── Reading text ──

SAN DIEGO — At 9:45 a.m. they greeted one of the two essential American athletes of the past 25 years.

They had no clue what was about to happen to the other one.

Three guys wore orange tiger suits, with stripes and tail. One old fellow near the first green saw the man coming and yelled, “I’ve been waiting for 20 years for this.”

The fairways were lined and the hopes were high. The world slams the brakes whenever Tiger Woods stalks a victory.

Nearly 150 miles to the north of Torrey Pines, a 28-year-old helicopter began failing.

About 90 minutes after that, Dennis Paulson of the Golf Channel quietly told Joe LaCava, Woods’ caddie, that Kobe Bryant was gone.

LaCava kept it to himself. As Woods walked through the back nine, he occasionally heard someone yell, “Mamba” or “Do it for Mamba.” He tuned it out; no sportsman on earth has heard more extraneous fan comments than Woods.

Once Woods holed his final putt for a 70 and a ninth-place finish in the Farmers Insurance Open on Sunday, LaCava gave him the indigestible news.

“I grew up a die-hard Laker fan, it’s part of me, it’s all I remember,” Woods said, caught in the numbness that precedes the first wave of grief. “This is one of the most shocking, tragic days that I can ever remember.”

Bryant and his 13-year-old daughter Gianna, nicknamed Gigi, were headed to Gigi’s basketball game. John Altobelli, who won a state championship last spring coaching Orange Coast College’s baseball team, was on the chopper with his daughter. The four of them frequently traveled like that. The crash claimed them and five others.

Bryant and wife Vanessa and the four girls occasionally came to Lakers games, and he coached his daughters’ teams. “Gigi’s a dog,” Bryant proudly told the Sparks’ Candace Parker and TNT’s Kristen Ledlow on a recent podcast. “She loves to compete.”

The news penetrated the hardest bubbles, even the one that surrounds the PGA Tour.

Matthew Wolff is from Westlake, Max Homa from Valencia.

“I talk to Justin Thomas all the time, about how much we try to emulate him,” Homa said. “He’s been a big part of my life. My caddie pulled me aside after a good day of golf (a 67, good for ninth) and said he had terrible news. It’s awful and sad and shocking. My wife and I were on the couch watching his last game (the 60-pointer at the end of the 2016 season). He was my first-ish basketball memory.

“He’s Superman. He played the game with, like, eight broken fingers. He shot two free throws with a torn Achilles. It’s hard to believe anybody like that could have the sniffles, let alone something like this happening.”

Homa said he’s been inspired by a poster he’d read about and that Bryant kept in his locker.

It was the quote from Jacob Riis that adorns the San Antonio Spurs’ locker room in several languages: “Look at a stonecutter hammering away at his rock, perhaps a hundred times without as much as a crack showing in it. Yet at the 101st blow it will split in two, and I know that it was not the last blow that did it, but all that had gone before.”

───
── Data extract ──

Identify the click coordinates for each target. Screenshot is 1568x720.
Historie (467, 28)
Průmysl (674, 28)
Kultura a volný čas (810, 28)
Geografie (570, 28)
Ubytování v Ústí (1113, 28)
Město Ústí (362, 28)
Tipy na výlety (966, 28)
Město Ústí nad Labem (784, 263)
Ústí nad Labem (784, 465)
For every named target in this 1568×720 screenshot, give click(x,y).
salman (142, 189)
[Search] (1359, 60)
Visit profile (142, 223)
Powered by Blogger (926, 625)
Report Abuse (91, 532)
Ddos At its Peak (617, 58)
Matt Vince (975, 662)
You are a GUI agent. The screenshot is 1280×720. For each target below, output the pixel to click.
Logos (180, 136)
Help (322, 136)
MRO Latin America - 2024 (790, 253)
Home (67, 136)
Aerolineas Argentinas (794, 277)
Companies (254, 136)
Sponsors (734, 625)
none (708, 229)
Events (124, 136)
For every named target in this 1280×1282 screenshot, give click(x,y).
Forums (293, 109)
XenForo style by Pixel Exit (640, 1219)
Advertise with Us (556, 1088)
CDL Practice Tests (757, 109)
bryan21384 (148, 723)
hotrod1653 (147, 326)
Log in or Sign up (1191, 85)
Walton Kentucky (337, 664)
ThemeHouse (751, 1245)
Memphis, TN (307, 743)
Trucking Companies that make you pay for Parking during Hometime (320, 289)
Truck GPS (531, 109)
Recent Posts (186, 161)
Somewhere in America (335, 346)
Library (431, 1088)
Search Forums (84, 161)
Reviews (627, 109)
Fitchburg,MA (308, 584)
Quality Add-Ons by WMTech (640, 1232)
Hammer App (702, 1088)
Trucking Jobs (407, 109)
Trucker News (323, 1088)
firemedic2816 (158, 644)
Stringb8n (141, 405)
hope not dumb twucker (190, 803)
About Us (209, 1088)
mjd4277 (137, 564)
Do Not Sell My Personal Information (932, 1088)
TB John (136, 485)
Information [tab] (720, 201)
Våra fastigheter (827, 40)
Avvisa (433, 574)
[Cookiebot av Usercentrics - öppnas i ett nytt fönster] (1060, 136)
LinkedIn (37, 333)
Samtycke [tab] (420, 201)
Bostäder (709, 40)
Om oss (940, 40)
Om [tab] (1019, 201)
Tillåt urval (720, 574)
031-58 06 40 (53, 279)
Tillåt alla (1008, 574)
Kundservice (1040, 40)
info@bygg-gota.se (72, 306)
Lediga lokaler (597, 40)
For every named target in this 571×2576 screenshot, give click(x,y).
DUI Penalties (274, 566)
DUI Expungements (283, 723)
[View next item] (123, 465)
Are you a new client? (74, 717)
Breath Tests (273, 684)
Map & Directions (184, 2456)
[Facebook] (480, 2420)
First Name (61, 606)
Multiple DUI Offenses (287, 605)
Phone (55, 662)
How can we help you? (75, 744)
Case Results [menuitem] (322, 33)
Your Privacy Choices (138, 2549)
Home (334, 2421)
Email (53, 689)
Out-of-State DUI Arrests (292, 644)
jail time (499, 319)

───

According to the article, who told Woods' caddie Joe LaCava that Kobe Bryant was gone? The lines are not needed for this.

Dennis Paulson of the Golf Channel.